→ WORK ITEM: Each line that holds the string "rating" counts once. Say how many such lines the entries have, giving the number only.
##### DATA FOR REVIEW
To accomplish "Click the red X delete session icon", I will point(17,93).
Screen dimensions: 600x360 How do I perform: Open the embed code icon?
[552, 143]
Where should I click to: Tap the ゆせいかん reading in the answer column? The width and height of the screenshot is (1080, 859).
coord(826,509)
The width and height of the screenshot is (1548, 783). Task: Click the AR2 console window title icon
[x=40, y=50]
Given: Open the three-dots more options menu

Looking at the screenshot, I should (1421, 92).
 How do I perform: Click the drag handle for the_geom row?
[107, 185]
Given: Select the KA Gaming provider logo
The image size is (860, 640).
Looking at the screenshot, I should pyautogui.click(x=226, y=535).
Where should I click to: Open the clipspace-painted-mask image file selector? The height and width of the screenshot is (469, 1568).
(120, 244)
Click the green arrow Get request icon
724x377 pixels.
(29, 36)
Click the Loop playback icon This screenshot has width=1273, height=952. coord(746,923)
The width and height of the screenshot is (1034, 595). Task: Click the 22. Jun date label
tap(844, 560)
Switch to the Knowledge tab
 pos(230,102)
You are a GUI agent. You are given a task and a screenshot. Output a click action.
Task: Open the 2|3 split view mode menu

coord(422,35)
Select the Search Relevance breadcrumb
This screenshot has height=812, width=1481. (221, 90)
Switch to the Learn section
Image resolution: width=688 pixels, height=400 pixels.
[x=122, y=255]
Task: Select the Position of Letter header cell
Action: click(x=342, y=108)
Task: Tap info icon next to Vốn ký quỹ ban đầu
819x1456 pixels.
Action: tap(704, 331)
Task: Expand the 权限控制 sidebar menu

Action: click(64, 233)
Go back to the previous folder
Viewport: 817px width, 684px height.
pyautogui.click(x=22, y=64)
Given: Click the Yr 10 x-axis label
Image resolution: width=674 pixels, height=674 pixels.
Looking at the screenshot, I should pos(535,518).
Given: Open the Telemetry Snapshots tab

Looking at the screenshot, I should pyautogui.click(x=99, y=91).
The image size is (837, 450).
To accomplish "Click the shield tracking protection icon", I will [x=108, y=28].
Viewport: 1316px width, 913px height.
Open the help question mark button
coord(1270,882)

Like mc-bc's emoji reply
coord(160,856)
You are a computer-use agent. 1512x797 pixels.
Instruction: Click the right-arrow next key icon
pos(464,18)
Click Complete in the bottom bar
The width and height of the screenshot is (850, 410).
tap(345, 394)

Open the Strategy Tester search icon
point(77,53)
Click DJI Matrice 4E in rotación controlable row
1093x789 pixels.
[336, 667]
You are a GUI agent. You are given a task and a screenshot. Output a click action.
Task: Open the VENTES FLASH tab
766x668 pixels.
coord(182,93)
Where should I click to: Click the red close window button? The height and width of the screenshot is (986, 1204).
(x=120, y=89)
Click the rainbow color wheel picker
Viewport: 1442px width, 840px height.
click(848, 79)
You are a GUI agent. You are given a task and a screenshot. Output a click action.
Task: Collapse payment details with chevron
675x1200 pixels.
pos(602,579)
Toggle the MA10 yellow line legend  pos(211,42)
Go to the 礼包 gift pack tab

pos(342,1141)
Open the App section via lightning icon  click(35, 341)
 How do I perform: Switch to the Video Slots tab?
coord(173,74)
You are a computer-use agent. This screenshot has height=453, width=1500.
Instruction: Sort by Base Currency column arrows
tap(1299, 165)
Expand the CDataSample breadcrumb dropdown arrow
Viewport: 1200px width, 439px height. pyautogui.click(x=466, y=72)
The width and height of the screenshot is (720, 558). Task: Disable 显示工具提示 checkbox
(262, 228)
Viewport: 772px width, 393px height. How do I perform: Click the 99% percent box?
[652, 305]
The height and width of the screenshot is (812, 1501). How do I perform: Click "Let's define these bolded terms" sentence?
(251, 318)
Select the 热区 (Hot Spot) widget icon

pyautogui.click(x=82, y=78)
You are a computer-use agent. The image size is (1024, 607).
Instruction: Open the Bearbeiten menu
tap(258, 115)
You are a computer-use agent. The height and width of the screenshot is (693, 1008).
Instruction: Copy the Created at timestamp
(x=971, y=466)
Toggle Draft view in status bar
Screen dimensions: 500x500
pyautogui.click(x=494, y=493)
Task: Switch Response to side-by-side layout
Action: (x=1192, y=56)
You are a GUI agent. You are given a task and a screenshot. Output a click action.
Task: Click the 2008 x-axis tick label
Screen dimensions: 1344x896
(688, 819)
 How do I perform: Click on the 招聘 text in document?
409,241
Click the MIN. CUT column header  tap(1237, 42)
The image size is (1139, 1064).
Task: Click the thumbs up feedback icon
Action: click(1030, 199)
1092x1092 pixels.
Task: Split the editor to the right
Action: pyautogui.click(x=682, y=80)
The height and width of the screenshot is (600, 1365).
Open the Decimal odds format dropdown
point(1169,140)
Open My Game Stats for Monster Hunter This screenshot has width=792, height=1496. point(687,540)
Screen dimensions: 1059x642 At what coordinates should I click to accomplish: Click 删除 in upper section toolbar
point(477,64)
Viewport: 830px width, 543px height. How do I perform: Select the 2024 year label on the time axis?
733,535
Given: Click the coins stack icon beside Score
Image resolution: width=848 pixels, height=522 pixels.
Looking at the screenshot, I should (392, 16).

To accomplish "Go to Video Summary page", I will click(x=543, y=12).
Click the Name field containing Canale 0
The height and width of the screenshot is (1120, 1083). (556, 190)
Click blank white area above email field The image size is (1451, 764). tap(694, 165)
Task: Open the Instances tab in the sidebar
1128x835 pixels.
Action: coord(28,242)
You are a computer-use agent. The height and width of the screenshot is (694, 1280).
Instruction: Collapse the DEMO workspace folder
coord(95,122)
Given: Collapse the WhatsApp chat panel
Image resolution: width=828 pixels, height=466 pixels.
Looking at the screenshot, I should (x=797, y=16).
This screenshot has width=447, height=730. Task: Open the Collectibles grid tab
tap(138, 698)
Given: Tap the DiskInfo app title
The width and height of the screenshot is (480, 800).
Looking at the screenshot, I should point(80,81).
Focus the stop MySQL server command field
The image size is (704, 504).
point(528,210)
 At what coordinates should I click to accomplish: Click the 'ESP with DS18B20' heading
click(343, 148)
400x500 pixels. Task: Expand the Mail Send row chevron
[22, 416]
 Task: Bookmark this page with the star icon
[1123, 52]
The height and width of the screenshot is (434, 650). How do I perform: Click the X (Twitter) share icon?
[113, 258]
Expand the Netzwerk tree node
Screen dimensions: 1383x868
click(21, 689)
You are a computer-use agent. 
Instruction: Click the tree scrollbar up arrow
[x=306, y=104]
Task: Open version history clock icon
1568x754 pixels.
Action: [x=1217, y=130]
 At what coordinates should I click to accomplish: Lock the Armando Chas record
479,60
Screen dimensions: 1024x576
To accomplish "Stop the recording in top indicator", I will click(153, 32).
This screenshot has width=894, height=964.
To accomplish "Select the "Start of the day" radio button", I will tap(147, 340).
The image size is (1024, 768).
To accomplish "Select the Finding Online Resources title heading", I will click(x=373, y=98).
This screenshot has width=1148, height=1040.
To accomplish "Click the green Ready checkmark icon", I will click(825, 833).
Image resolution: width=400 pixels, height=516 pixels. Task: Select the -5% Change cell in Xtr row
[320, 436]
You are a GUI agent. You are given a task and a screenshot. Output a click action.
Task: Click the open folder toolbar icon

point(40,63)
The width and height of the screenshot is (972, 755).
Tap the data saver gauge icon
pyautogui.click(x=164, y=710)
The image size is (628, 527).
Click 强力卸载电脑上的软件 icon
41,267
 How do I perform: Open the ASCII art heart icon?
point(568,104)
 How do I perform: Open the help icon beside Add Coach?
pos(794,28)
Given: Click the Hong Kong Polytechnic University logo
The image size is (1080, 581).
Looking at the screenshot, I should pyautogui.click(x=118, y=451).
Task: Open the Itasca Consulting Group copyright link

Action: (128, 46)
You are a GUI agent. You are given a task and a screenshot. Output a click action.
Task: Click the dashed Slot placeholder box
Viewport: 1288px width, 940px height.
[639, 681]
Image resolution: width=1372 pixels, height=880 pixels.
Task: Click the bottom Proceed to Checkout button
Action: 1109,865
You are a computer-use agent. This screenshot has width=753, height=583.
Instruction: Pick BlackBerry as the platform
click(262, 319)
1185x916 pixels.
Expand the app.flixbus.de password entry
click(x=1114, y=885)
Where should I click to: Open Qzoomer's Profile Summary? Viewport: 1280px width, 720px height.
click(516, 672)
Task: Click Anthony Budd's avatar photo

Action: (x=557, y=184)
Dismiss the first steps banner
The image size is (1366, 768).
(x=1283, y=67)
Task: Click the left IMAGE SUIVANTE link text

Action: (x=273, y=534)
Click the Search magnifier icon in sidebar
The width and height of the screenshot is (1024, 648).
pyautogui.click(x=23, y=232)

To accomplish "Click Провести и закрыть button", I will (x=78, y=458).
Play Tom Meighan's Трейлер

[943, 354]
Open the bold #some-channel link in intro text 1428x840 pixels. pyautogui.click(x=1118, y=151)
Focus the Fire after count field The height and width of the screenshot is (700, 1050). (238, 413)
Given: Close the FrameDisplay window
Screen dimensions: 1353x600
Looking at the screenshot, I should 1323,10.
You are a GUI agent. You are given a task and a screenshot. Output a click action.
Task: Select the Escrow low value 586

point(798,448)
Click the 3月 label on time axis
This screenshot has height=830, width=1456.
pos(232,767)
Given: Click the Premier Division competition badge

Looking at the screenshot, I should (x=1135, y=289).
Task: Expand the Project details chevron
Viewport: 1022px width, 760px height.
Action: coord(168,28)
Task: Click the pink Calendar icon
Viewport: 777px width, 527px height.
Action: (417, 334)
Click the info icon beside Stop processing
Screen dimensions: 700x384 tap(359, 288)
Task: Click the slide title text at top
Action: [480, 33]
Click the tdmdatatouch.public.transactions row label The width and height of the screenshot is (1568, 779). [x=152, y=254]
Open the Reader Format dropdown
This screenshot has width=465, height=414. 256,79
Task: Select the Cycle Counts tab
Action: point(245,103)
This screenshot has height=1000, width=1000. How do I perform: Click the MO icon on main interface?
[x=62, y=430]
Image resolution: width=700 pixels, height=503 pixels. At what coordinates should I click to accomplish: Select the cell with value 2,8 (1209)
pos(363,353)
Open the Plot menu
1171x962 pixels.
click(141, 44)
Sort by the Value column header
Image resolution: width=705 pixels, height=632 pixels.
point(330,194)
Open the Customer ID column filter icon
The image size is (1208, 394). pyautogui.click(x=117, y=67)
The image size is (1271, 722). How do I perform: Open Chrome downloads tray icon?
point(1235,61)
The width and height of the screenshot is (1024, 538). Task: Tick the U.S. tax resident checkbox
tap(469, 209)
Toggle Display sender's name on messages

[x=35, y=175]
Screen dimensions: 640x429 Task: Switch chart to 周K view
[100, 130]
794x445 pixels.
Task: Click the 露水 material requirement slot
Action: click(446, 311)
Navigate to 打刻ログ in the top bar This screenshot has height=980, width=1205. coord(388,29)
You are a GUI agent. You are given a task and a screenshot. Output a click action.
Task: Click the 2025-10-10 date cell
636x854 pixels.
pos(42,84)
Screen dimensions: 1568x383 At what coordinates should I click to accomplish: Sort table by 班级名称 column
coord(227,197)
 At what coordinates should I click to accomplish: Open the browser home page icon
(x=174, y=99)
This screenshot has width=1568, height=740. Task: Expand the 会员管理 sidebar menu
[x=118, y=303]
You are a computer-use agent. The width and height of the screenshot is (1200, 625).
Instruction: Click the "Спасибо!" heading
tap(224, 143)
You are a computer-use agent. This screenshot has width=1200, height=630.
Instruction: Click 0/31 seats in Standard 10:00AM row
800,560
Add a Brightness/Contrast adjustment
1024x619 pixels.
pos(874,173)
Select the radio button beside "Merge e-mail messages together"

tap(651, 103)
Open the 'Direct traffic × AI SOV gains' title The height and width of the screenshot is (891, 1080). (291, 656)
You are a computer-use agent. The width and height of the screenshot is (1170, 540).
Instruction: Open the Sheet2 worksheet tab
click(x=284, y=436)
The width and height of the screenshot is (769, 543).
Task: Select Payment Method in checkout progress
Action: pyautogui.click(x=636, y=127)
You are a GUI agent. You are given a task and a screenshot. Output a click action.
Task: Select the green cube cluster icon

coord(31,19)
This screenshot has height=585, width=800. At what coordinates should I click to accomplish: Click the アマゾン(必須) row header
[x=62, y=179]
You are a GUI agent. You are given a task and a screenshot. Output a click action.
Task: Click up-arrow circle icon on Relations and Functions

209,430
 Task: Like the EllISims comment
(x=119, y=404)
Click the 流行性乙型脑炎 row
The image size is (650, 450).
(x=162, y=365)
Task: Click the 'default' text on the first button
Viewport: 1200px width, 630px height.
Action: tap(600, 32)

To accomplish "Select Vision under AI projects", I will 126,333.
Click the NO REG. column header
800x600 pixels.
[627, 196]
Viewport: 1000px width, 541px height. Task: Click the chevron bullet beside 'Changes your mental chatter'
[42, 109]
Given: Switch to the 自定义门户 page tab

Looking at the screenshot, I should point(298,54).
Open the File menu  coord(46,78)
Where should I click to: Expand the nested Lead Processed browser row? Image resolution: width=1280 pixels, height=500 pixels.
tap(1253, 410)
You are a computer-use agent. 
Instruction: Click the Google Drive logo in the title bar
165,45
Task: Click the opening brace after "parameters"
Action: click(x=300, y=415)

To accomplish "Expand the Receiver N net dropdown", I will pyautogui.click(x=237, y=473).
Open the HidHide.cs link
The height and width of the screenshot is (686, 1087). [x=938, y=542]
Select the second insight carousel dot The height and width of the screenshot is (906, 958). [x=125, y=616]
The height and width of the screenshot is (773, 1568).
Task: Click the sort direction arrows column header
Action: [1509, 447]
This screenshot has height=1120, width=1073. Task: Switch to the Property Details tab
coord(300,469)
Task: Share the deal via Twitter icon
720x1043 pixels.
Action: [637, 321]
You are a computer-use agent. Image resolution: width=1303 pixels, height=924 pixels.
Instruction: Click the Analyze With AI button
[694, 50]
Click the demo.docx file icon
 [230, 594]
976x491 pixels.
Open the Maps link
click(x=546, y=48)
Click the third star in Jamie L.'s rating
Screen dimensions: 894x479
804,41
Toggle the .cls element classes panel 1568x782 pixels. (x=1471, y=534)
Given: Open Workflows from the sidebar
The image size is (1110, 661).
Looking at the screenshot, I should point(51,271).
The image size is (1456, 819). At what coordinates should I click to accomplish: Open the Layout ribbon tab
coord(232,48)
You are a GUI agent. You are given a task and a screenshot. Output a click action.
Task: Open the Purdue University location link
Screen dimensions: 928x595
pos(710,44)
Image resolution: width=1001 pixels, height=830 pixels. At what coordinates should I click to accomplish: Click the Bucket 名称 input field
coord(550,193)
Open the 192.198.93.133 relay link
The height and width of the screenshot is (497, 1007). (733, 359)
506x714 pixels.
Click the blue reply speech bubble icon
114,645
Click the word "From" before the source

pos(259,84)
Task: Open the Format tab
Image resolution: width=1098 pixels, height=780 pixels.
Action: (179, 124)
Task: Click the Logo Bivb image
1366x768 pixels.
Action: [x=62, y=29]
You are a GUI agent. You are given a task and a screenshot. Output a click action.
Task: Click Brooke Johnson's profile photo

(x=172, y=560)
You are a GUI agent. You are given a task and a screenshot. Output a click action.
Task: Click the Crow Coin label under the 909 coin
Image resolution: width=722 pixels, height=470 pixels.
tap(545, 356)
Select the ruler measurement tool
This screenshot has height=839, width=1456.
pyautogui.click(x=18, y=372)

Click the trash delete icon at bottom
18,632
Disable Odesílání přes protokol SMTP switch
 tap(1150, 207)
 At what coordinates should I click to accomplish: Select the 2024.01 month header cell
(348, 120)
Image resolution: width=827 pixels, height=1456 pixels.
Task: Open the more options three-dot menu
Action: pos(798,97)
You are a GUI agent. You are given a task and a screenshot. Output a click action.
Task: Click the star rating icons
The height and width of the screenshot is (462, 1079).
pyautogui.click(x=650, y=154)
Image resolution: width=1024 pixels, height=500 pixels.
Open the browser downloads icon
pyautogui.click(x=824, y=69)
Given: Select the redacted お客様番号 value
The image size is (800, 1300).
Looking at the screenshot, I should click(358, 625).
##########
→ EXERCISE OUTPUT: 2